Reproduce the entries below, starting with the first line and going on through the line containing "tap(11, 24)", with every character unchanged.

- - - - - - -

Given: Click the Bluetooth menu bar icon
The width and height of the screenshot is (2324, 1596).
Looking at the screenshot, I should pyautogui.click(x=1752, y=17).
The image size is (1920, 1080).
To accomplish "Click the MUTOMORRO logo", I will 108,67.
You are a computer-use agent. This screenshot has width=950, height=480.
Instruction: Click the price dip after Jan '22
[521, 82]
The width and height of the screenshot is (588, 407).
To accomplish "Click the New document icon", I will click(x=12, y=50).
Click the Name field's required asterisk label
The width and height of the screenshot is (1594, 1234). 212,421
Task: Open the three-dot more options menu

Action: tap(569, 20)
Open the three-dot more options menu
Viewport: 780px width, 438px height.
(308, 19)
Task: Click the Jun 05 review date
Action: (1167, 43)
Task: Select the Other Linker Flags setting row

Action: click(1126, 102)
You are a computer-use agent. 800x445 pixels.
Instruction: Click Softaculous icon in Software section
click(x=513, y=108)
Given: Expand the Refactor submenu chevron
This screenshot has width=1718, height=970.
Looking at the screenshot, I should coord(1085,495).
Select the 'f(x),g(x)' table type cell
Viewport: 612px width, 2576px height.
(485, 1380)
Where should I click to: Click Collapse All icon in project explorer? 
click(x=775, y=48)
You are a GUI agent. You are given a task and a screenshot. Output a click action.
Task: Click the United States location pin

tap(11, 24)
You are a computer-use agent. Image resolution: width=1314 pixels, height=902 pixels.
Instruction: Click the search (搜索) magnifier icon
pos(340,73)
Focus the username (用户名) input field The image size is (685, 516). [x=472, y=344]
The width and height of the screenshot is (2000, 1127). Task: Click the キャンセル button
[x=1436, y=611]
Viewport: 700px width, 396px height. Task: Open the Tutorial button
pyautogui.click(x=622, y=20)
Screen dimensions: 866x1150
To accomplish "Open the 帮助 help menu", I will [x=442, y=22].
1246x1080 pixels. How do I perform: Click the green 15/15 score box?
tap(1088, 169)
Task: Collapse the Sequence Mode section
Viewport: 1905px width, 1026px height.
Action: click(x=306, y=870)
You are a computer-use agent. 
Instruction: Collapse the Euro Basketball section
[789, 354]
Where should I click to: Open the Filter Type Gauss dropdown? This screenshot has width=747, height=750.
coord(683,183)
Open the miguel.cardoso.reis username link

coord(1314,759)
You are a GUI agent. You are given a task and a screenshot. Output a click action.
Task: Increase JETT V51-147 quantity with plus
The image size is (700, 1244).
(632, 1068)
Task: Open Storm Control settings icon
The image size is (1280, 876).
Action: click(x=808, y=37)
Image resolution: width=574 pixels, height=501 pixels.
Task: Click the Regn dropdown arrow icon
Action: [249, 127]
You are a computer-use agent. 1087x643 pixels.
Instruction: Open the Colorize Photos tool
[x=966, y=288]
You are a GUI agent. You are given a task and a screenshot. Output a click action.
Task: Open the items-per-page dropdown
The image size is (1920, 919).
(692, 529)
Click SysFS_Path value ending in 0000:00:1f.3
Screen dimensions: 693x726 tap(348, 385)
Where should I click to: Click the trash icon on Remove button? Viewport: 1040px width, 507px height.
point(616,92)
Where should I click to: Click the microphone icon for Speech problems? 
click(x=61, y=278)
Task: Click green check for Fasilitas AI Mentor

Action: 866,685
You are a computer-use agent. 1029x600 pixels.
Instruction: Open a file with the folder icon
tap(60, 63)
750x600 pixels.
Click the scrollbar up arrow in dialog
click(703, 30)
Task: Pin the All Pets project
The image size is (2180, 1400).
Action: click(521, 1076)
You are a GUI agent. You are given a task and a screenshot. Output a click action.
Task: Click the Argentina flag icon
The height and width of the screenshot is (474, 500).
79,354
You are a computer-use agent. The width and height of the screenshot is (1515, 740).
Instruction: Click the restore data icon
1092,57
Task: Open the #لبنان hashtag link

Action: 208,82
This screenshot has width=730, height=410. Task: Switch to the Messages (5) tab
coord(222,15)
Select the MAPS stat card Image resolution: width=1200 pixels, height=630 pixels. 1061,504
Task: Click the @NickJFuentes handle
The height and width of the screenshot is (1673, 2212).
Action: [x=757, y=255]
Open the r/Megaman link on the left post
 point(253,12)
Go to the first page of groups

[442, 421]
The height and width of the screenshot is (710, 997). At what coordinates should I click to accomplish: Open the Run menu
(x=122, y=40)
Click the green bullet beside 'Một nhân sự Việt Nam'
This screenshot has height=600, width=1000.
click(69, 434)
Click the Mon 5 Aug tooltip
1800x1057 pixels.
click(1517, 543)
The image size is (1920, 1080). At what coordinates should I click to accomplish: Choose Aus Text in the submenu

- - - - - - -

Correct answer:
Given: Click the Bluetooth menu bar icon
The width and height of the screenshot is (2324, 1596).
Looking at the screenshot, I should pyautogui.click(x=1752, y=17).
The image size is (1920, 1080).
To accomplish "Click the MUTOMORRO logo", I will 108,67.
You are a computer-use agent. This screenshot has width=950, height=480.
Instruction: Click the price dip after Jan '22
[521, 82]
The width and height of the screenshot is (588, 407).
To accomplish "Click the New document icon", I will click(x=12, y=50).
Click the Name field's required asterisk label
The width and height of the screenshot is (1594, 1234). 212,421
Task: Open the three-dot more options menu

Action: tap(569, 20)
Open the three-dot more options menu
Viewport: 780px width, 438px height.
(308, 19)
Task: Click the Jun 05 review date
Action: (1167, 43)
Task: Select the Other Linker Flags setting row

Action: click(1126, 102)
You are a computer-use agent. 800x445 pixels.
Instruction: Click Softaculous icon in Software section
click(x=513, y=108)
Given: Expand the Refactor submenu chevron
This screenshot has width=1718, height=970.
Looking at the screenshot, I should coord(1085,495).
Select the 'f(x),g(x)' table type cell
Viewport: 612px width, 2576px height.
(485, 1380)
Where should I click to: Click Collapse All icon in project explorer? 
click(x=775, y=48)
You are a GUI agent. You are given a task and a screenshot. Output a click action.
Task: Click the United States location pin

tap(11, 24)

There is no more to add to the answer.